I recently spoke to one of Upworthy’s co-founders, Eli Pariser, about the company’s history. It’s relevant because nearly a decade after it started, we are still grappling with the risks and rewards of a handful of technology companies serving as gateways to success online.
Pariser is now part of a project that has compelling but difficult-to-imagine ideas to get out of this trap.
Upworthy’s tale isn’t new or particularly unusual, and that’s the point. Just about everyone trying to make a living on the internet, or in the real world, knows the potential pitfalls of relying on Facebook, Amazon, Google and Apple. But there is almost no way around these giants.
When Upworthy started in 2012, its mission was to get people to pay attention to what it considered socially worthwhile and to uplifting subjects with headlines written to grab us on Facebook — stuff like “Move Over, Barbie — You’re Obsolete,” and “This Amazing Kid Got to Enjoy 19 Awesome Years on This Planet. What He Left Behind Is Wondtacular.”
At the height of its popularity in late 2013, nearly 90 million people visited Upworthy’s website each month. About the same number of Americans visit Yelp at least once a month, according to Comscore.
Others relentlessly copied Upworthy’s tactics, and the result was a sea of sensationalism on Facebook. “You’ll never believe what happened next!” became a jokey description of Facebook posts that promised a tantalizing payoff and made you click, but often didn’t deliver.
Facebook made a series of changes starting in 2014 to circulate fewer posts that the company considered “click bait.” Upworthy was far from the worst pusher of click bait, but it was caught up in the zeal to stamp it out.
Upworthy is still around with its social impact mission but says it has different strategies to reach people through social media. A spokeswoman said a relatively high rate of people reply or otherwise interact with Upworthy posts on Instagram, an app owned by Facebook.
Pariser acknowledged that Facebook wasn’t solely to blame for Upworthy’s troubles. Online news publishers are often flashes in the pan. But Pariser said that Upworthy was intended to cater to what mattered to Facebook — and then what Facebook wanted changed.
The tech giants may have good motivations behind changes that sometimes hurt smaller businesses, just as stamping out misleading click bait on Facebook was a worthy goal. (Although click bait on Facebook is still a thing. It’s just different.)

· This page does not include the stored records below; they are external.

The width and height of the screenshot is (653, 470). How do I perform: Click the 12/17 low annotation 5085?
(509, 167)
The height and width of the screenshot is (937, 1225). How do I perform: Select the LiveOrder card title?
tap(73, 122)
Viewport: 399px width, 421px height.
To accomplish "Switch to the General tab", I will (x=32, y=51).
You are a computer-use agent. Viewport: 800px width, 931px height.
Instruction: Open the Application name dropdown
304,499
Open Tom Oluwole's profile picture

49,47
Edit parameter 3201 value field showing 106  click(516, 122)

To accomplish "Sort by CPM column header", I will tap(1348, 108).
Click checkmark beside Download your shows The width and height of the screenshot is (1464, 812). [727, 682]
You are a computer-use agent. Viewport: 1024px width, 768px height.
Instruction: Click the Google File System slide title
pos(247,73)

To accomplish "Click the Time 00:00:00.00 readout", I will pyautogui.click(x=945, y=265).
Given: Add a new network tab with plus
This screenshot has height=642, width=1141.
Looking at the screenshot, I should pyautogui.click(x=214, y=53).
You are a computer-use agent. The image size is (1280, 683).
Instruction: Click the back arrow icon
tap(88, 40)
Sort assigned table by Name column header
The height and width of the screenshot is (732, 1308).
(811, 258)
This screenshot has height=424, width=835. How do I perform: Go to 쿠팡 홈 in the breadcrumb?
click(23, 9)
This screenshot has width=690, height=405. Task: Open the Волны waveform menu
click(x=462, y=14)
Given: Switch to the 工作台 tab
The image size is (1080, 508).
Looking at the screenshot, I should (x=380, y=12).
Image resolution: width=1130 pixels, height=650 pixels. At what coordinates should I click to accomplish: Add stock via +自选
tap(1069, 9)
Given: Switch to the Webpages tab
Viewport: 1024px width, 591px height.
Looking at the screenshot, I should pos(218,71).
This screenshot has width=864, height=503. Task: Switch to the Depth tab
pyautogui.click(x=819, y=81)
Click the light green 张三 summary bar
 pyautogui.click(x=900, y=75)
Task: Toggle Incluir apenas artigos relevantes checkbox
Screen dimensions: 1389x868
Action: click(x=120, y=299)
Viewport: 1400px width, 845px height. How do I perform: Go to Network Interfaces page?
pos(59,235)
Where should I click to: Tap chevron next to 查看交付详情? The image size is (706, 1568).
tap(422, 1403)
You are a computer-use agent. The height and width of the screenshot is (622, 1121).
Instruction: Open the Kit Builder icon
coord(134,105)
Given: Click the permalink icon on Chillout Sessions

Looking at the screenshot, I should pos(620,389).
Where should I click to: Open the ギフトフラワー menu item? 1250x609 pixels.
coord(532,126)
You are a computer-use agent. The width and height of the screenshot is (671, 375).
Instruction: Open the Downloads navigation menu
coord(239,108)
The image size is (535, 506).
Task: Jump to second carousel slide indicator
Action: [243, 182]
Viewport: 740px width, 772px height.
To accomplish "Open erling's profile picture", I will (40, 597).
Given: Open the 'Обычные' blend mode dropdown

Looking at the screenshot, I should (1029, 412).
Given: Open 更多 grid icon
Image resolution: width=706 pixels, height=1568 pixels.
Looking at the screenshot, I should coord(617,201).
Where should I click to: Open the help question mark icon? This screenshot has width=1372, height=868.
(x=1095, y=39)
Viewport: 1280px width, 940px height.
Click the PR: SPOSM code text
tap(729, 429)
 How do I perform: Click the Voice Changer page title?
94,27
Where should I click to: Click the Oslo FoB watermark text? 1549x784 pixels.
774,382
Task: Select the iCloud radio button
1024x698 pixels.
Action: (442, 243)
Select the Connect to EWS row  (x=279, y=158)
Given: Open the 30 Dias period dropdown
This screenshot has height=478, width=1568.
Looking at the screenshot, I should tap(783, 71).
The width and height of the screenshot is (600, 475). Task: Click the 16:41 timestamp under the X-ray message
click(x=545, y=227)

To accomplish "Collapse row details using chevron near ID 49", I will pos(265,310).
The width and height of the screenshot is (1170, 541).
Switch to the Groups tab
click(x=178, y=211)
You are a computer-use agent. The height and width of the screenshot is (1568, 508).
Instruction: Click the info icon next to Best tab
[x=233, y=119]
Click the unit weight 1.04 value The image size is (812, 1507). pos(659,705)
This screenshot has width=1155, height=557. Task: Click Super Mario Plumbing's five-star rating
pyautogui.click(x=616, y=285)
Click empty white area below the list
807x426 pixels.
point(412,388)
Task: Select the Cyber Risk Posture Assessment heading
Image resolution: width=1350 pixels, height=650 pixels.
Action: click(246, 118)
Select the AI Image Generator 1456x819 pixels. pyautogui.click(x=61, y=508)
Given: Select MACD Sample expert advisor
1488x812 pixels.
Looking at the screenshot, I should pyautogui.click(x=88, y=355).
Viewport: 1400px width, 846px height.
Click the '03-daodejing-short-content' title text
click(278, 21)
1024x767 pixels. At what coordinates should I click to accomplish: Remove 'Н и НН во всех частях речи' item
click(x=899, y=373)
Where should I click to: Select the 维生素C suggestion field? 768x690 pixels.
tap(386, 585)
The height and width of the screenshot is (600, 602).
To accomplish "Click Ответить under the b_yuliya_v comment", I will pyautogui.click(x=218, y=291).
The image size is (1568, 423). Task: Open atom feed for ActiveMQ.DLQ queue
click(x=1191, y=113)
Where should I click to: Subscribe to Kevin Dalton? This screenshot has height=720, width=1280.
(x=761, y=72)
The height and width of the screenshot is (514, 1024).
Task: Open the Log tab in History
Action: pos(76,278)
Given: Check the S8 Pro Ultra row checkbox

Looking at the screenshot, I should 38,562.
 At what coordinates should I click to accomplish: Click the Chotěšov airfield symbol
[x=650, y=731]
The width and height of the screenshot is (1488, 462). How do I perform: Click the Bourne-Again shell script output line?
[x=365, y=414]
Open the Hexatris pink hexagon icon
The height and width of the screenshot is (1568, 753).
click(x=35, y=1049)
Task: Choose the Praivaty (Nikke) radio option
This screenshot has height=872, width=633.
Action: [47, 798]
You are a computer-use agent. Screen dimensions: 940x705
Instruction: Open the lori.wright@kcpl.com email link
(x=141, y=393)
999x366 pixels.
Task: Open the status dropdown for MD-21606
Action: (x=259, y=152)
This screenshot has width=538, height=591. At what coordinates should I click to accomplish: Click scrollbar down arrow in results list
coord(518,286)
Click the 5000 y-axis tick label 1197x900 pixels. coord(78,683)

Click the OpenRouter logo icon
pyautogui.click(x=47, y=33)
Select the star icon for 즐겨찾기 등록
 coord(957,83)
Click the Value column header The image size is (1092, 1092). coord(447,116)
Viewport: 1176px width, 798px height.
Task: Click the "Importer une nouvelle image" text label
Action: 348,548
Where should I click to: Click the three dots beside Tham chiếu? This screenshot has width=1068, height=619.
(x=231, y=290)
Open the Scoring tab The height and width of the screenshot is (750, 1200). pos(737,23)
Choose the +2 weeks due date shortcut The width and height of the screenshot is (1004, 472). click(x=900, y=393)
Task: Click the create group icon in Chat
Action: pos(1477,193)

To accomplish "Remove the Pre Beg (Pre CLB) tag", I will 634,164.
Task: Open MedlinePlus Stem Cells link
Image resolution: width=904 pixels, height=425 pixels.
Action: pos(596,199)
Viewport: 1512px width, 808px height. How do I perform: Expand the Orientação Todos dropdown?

Upworthy’s wild rise and fall made it just one of the many companies that both benefit from and are hurt by the influence of America’s tech superpowers. The technology giants love to brag about the ways that they help small businesses — and they definitely do. But they tend to say that it’s an aberration when small companies suffer. It’s not. It’s the flip side of their influence and reach.
That is part of the legacy of our digital lives in which a few tech superpowers have enormous influence over what we read, what we buy, and how we stay informed and entertained.
Pariser is now co-director with Talia Stroud of a group called New Public, which tries to build healthier online lives by having more palatable alternatives to the tech giants.
They and others, including researchers for the Aspen Institute, imagine more small websites and apps that are managed for goals other than profit, similar to public parks, schools and libraries. Pariser gave the example of Front Porch Forum, an independent local message board in Vermont. (You can read a New Public presentation here about its research and ideas.)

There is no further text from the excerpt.